Sometimes after the initial sync completes, the VM synchronization process may go into a failed state with the following error:

  • Restore point creation completed with errors. (Failed to create the initial long-term restore point at <timestamp>) Error: Disks traffic is not clean

The most common issue with this is a backup or replication job that has taken place during the CDP initial sync process that took a snapshot of the VM.  During the CDP initial sync process, no snapshots of the VM can exist or be taken from any source, this includes any Veeam or VMware tasks that take snapshots or any pre-existing snapshot of the VM.

Per Veeam’s documentation:

https://helpcenter.veeam.com/docs/backup/vsphere/cdp_requirements.html?ver=120

“VMs that you plan to protect must not have snapshots at the moment the CDP policy starts for the first time.”

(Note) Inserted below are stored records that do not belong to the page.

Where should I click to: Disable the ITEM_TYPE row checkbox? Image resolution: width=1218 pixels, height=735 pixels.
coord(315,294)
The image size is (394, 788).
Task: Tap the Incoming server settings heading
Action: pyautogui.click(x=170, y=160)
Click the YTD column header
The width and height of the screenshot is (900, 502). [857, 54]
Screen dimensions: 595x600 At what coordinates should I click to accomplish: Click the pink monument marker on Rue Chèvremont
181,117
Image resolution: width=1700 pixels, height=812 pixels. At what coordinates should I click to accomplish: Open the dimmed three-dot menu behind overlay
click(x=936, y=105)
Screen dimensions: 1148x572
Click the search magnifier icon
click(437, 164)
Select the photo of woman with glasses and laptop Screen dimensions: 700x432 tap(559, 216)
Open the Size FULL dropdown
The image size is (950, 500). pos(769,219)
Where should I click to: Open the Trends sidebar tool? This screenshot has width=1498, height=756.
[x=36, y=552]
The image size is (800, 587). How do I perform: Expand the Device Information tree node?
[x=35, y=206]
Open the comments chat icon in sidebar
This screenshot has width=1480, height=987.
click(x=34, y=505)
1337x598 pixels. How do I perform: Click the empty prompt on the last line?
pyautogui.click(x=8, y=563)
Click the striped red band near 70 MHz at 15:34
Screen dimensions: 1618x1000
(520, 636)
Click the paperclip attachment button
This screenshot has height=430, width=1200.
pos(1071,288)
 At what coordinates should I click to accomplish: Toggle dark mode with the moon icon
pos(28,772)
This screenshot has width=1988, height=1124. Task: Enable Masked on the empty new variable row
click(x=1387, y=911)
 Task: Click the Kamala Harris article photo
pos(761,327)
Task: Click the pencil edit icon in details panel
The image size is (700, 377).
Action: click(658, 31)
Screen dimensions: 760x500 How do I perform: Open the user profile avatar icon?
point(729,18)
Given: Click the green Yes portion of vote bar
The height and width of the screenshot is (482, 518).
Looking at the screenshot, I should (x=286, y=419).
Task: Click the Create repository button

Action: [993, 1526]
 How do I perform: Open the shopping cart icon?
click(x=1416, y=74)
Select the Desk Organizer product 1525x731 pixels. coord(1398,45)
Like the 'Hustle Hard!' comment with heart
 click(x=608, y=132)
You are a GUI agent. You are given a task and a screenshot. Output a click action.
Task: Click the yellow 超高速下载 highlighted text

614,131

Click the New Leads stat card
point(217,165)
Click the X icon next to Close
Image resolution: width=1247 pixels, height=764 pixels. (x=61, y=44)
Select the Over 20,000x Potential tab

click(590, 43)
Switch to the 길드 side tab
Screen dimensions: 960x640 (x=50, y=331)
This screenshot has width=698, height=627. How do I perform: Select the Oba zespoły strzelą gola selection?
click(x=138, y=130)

If a snapshot is taken while the CDP initial sync is taking place, CDP doesn’t just fail (even though it’s not going to work anyway), CDP continues to try to complete the process, but now it’s in a perpetual behind state because of the snapshot and the sync process runs much slower.  Then each time the backups with snapshots runs again and again, which has a cumulative slowness effect on CDP, so it just gets slower and slower to a crawl, then when it finally copies everything at the end, it is so far behind it can never catch up, so it then has a perpetual disk traffic not clean.

Solution

Verify no snapshots exist when the VM’s initial sync process is taking place and confirm that no other jobs or policies will run that may create a snapshot of that VM.  If a VM was replicated and is now in a failed state, that replica must be deleted from the “Replicas” section before attempting to start the CDP sync again.

Conclusion

As part of the initial sync process, CDP attempts to make a replica of the VM on the target side, which is basically a one-to-one copy of the existing VM.  When a snapshot is taken on the source side, the VM’s disk is placed in a read-only state and a delta file is created to record all of the changes.  This changes the disk’s state, thus the I/O flow that CDP is monitoring is disrupted, and CDP cannot continue to accurately track and replicate the changes since the I/O flow has now changed.  Furthermore, the target replica doesn’t detect these changes immediately, resulting in a mismatch between the source and destination size.  Veeam now tries to restart the process but ends up in basically a failed loop state.